**Text for analysis**
────────────────────
The focus of the iReceptor project is to federate large Adaptive Immune Receptor Repertoire (AIRR-seq) data repositories from multiple laboratories and enable researchers to easily and efficiently perform complex analyses on these federated repositories. One of the key design components of iReceptor is its distributed data model. A distributed data model, although difficult to support, is we believe critical to the success of research in this area. This is for two main reasons:
- Next generation sequencing has caused an explosion in the data available to labs that are carrying out immunogenetics research. In order to answer complex immunogenetic questions, these labs need to collaborate in a variety of ways. Although large scale repositories for AIRR-seq data exist, it is our belief that it is not practical to provide a single repository (or even a small number of large repositories) at the scale that will be effective in enabling the types of collaboration that need to occur. A distributed data model means that each lab needs to store a relatively small amount of data. A Scientific Gateway that enables the federation of such data sets means that complex research questions (through queries across distributed AIRR-seq data sets) can be answered.
- AIRR-seq data is invariably patient data, and therefore needs to be treated with confidentiality and security. Data use typically goes through institutional ethics boards and the data stewards at given institutions need to be confident that the data is treated securely. A distributed data model enables the data steward to store, monitor, and share data while at the same time having explicit and direct control over who has access to that data.
The goal of the iReceptor project is to hide the technical complexities of the above problem, while at the same time empowering immunogenetics researchers to perform very sophisticated (and in many cases, computationally expensive) analyses on federated data from multiple, distributed AIRR-seq repositories.
────────────────────
[Screenshot grounding material]
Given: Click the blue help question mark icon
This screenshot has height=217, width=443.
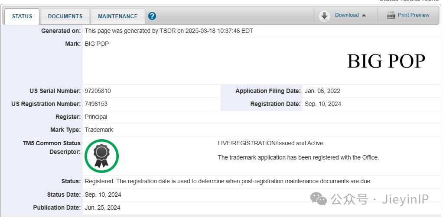Looking at the screenshot, I should [x=152, y=16].
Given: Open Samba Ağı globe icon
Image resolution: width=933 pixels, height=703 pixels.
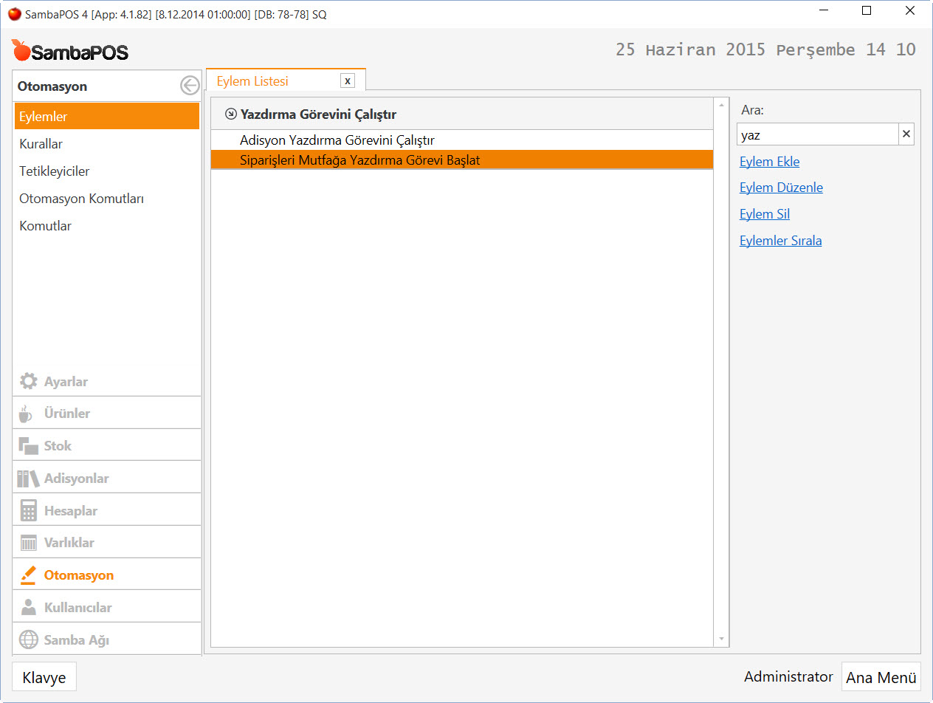Looking at the screenshot, I should coord(28,640).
────────────────────
**The task**
Continue the passage on the iReceptor project's distributed data model, beginning after its final sentence.

**Response box**
There are a number of architectural components of the iReceptor Platform:
- An iReceptor AIRR-seq data model and repository design that builds on the AIRR Community's Minimal Standard for AIRR-seq data (MiAIRR). The MiAIRR standard encompasses the basic sequence data, meta-data about the source of the sequence data (subject, lab, experiment, and sample data), and annotation data from annotation tools such as IMGT's vQuest, igblast, and MiXCR. This data model has been developed by the AIRR Community and implemented by the iReceptor team.
- A data repository service that provides access to AIRR-seq data repositories that use the MiAIRR data standard. This service will allow research labs that have an AIRR-seq repository that supports the MiAIRR data model to expose parts of their repository to external clients. Access to this data is provided through the implementation of the iReceptor REST API, a web-based application programming interface that allows queries to be made against an iReceptor repository. Through this service, the iReceptor Gateway will enable researchers to pose queries across multiple, distributed, AIRR-seq repositories and to federate the results of those queries for analysis.
- An iReceptor Data Commons. The above two components, in combination, provide the ability to create a network of international AIRR compliant data repositories that we call the iReceptor Data Commons.
- A scientific gateway web platform that can federate distributed AIRR-seq repositories and perform complex analyses on this federated data. The iReceptor Gateway will not only link distributed AIRR-seq repositories but it will also enable researchers to perform complex analyses on high end computational systems (for example, systems in Compute Canada). Note, the key component of the iReceptor Gateway is that it hides the complexity of the repository queries, data staging of the federated data, and the advanced computation from the end user.
- A set of analysis services that enable AIRR-seq researchers to perform computationally expensive analyses on advanced computational infrastructure. Using the AGAVE Science-as-a-Service architecture, the iReceptor Gateway enables extensible and flexible data movement and advanced computation on a wide range of HPC platforms including Compute Canada infrastructure.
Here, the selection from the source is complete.